[Opening Available records section]

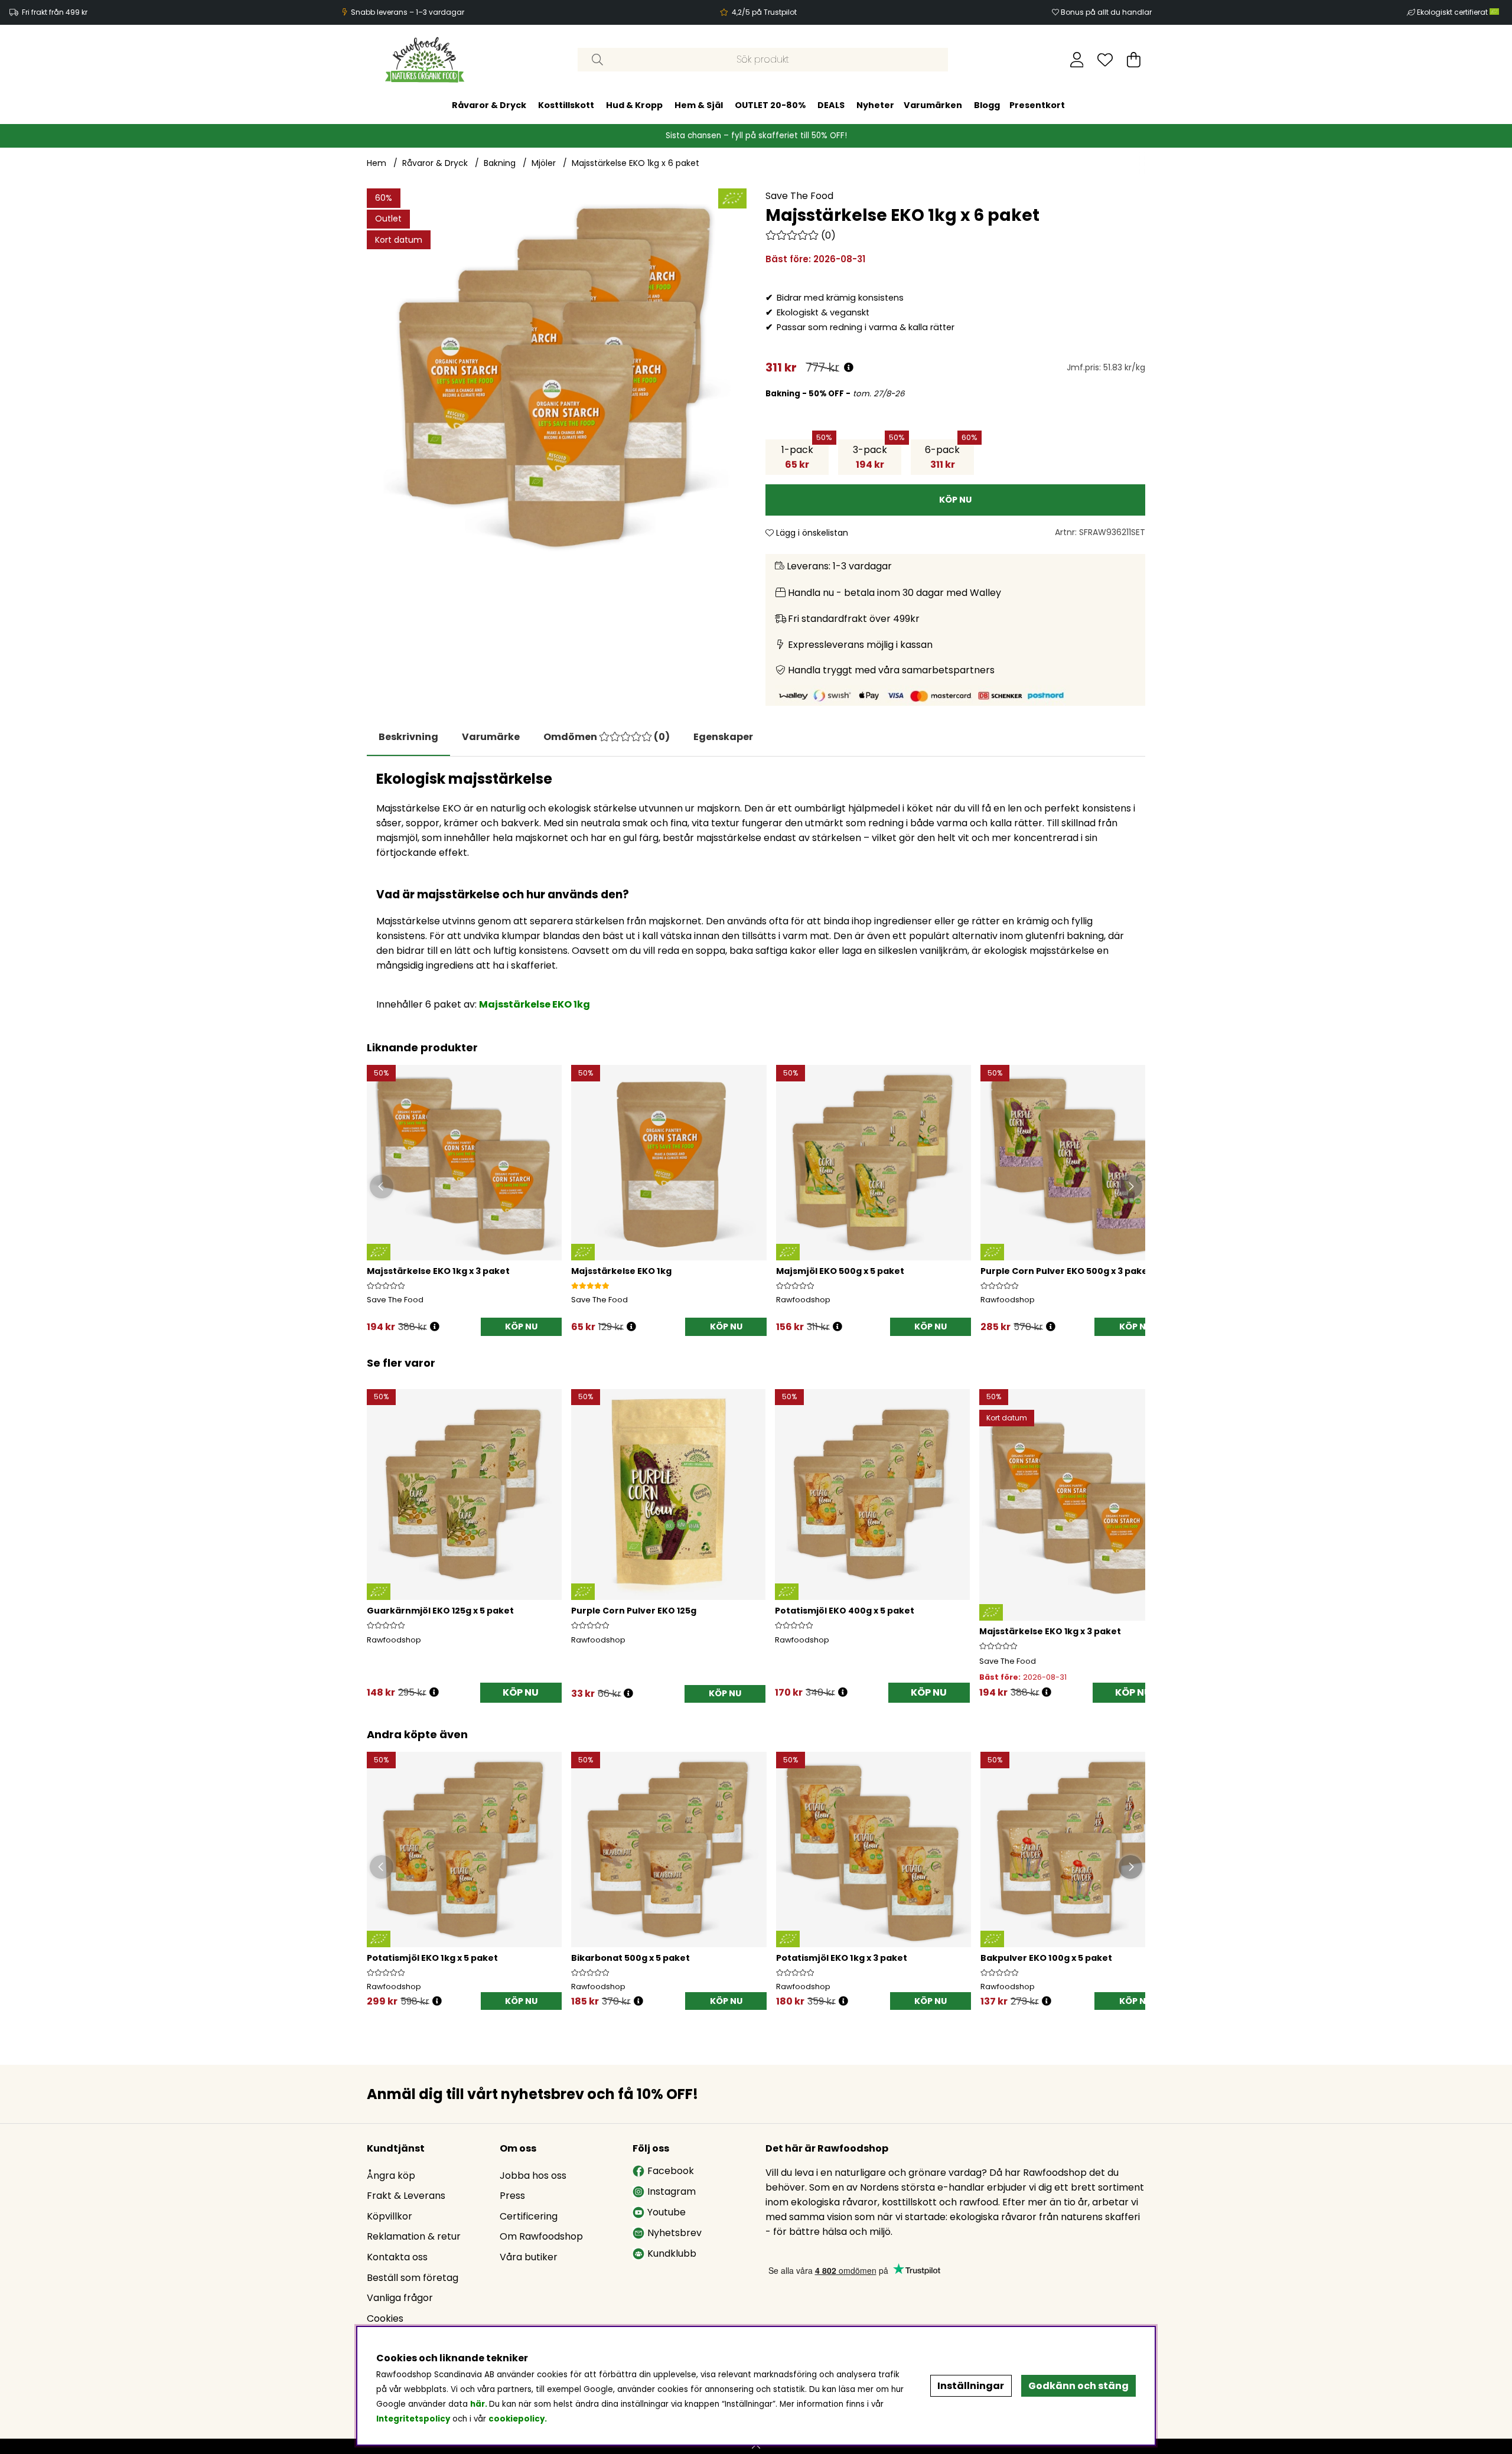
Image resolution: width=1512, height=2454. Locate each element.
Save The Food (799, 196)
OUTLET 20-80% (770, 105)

[Closing Available records section]
[Opening Available records section]

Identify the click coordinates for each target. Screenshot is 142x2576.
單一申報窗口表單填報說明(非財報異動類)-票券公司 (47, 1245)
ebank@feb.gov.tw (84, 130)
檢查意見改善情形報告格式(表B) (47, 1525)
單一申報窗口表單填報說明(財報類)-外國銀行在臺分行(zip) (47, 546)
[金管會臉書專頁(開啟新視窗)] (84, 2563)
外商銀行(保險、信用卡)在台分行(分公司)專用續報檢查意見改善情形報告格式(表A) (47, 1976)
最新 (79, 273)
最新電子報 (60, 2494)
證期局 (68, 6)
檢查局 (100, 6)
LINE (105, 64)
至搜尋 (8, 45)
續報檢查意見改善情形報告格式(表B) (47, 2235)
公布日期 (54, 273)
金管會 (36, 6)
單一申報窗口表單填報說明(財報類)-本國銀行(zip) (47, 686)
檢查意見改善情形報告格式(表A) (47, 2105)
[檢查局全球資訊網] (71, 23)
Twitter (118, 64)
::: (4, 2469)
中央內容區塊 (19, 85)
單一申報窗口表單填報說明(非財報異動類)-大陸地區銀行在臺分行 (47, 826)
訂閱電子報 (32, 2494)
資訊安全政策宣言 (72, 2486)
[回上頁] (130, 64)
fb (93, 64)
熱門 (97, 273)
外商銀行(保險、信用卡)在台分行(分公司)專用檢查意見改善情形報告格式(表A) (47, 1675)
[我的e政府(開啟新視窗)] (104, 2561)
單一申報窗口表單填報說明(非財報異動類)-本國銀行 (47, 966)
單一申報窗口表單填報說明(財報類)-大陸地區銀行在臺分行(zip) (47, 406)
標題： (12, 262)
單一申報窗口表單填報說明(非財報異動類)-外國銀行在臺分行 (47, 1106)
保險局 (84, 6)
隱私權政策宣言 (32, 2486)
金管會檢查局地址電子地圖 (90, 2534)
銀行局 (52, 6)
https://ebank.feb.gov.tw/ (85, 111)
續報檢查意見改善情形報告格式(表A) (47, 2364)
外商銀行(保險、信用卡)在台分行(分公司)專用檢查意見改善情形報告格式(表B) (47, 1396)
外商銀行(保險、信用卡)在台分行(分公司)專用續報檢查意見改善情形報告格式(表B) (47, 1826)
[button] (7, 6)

[Closing Available records section]

- _Work instructions_
Every line above in which the word "each" occurs needs to be copied.

- _Answer box_
Image resolution: width=1512, height=2454. Locate each element.
Identify the click coordinates for each target. Screenshot is 142x2576.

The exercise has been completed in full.